Why Paternalism Kills Startups Part Two

Why Paternalism Kills Startups Part Two

On Monday, I gave a high-level POV on why paternalistic leadership works great for conservative, slow-growth companies where little is changing inside and outside, mostly outside. Of course, this is NOT what we’ve experienced in the past three years in CPG. This is not really how American society works anymore, anyways. Lots of things are changing pretty rapidly.

Rapidly, for humans, it is within our lifetimes. 

The challenge with paternalism is that it is more defensive of the status quo than chasing a new state of existence, i.e., after you triple your sales. 

Employees become children, not independent problem-solvers. Everything requires permission. Initiative disappears because it is punished more than rewarded.

Paternalistic cultures would solve problems really, really slowly unless Papa noticed them. If he didn’t, they fester, and then Papa gets mad. But paternalism doesn’t encourage anyone to surface ‘problems.’ Nope. It encourages them to bury them. 
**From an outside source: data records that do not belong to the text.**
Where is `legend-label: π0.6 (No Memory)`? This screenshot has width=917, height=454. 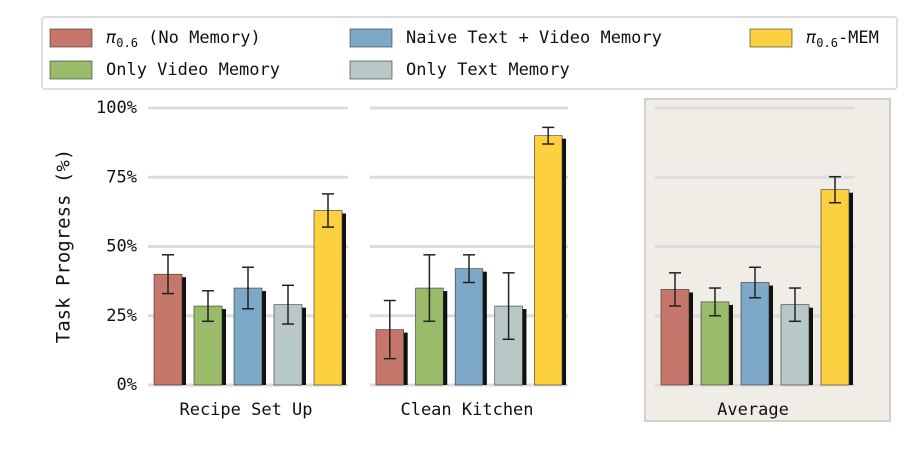 legend-label: π0.6 (No Memory) is located at coordinates (184, 39).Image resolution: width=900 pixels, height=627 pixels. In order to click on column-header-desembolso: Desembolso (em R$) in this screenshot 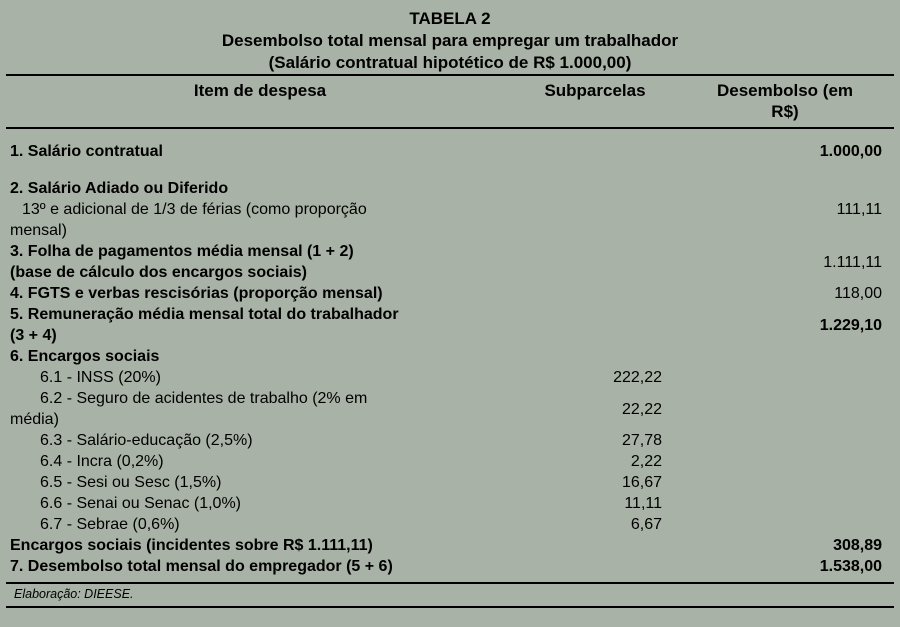, I will do `click(785, 101)`.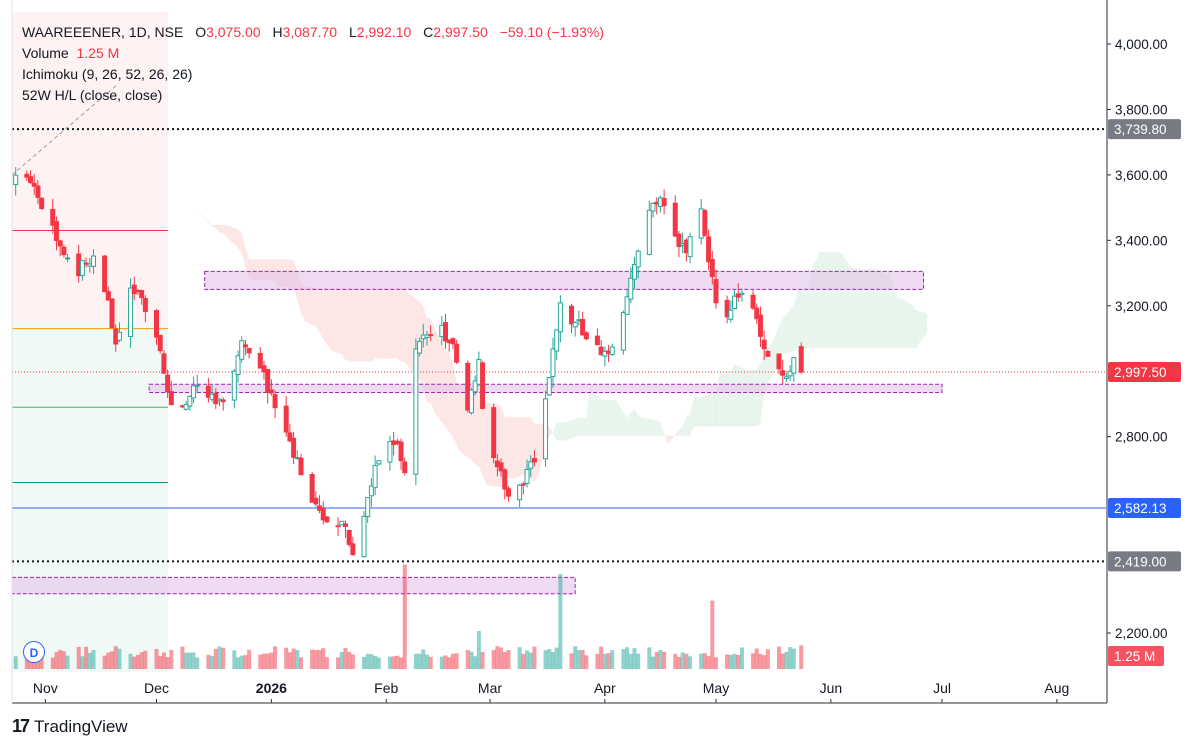 This screenshot has width=1200, height=748. Describe the element at coordinates (1142, 306) in the screenshot. I see `price-tick-label: 3,200.00` at that location. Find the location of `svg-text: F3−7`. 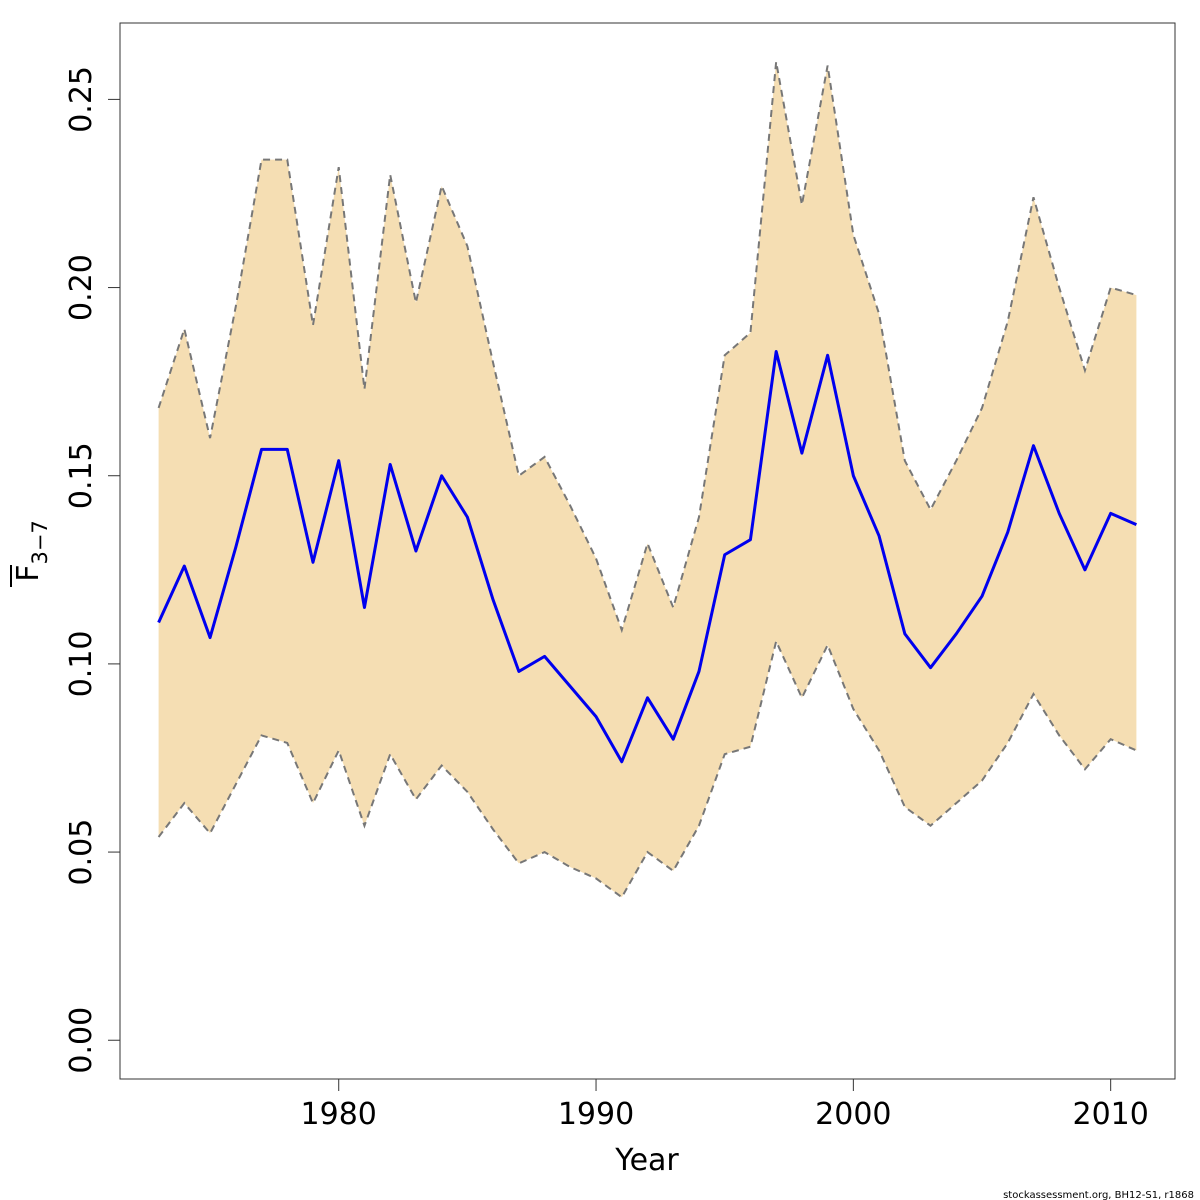

svg-text: F3−7 is located at coordinates (32, 551).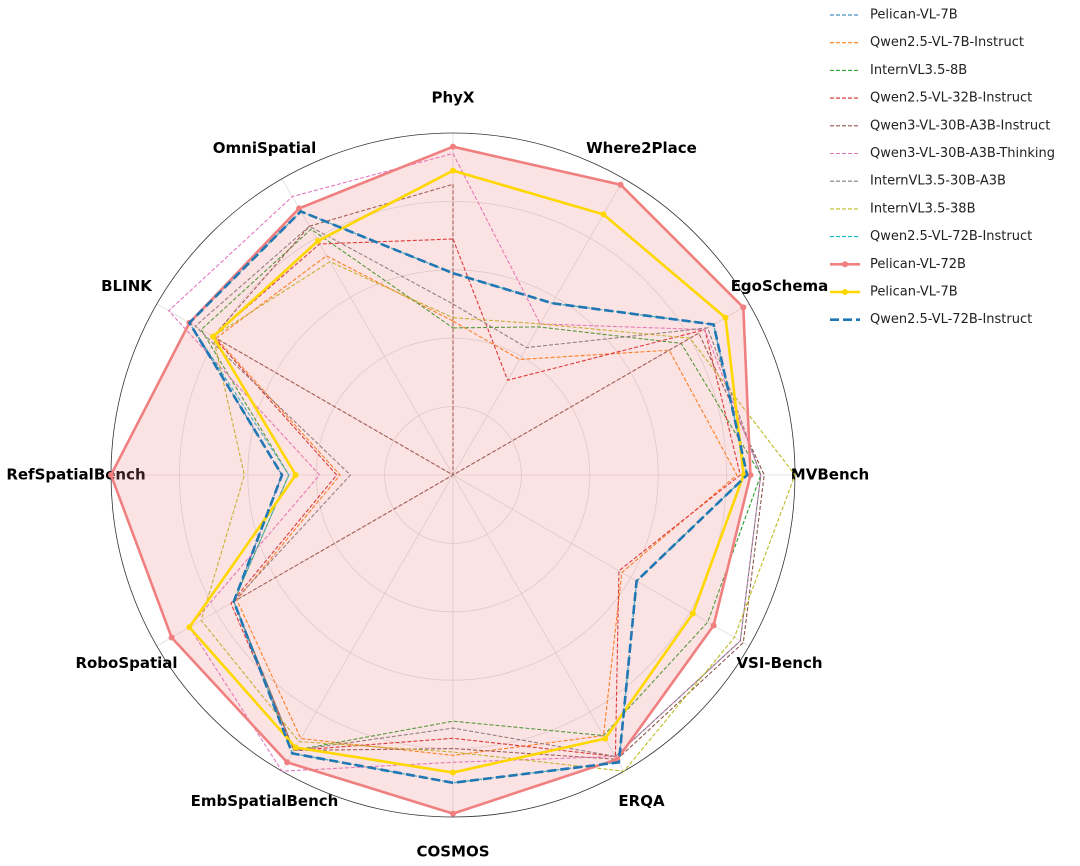 This screenshot has width=1080, height=866. I want to click on axis-label: EgoSchema, so click(780, 286). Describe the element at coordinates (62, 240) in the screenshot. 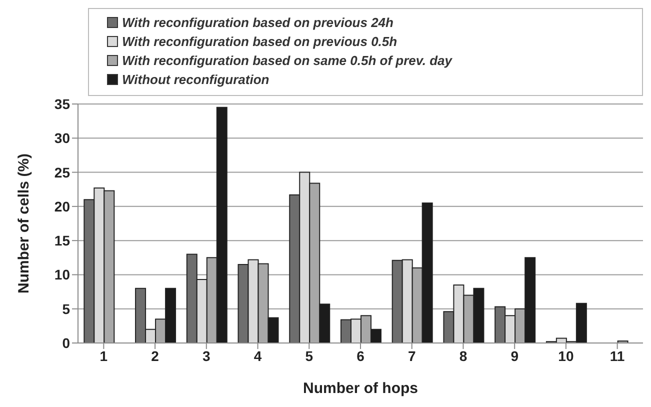

I see `y-tick-label: 15` at that location.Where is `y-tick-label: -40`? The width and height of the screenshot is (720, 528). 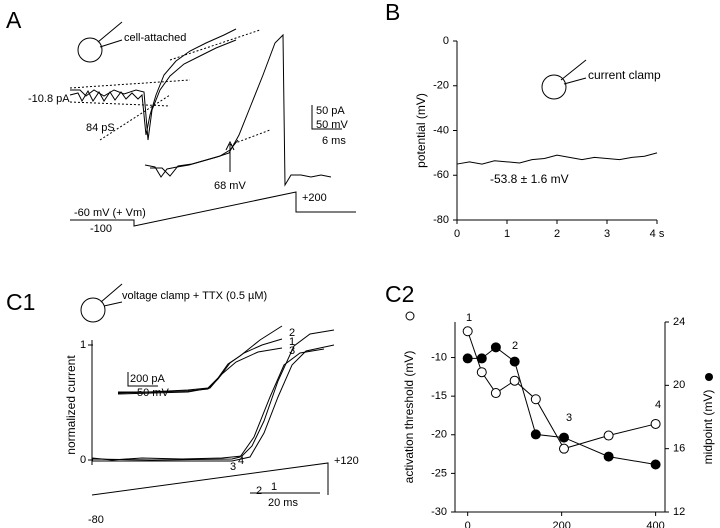 y-tick-label: -40 is located at coordinates (441, 130).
Paternalism kills autonomy, even in your top executives. They become dependent on you to make every decision.  And, I hate to say it, but today, women are still more likely to sign up for a paternalistic white-collar company and stay there disappointed in exchange for half-baked authority. I’ve worked in one. The ambitious men in these companies tend to leave quickly, nor do they usually become senior executives (through a promotion). Modern, educated men don’t like paternalistic leaders because they value autonomy much more than educated female peers. As recent sociological work has surfaced, paternalistic leaders also consistently undermine female executive autonomy. This is changing with younger generations, but today’s leaders are still mostly 45+. And they’re used to paternalism by now. A lot.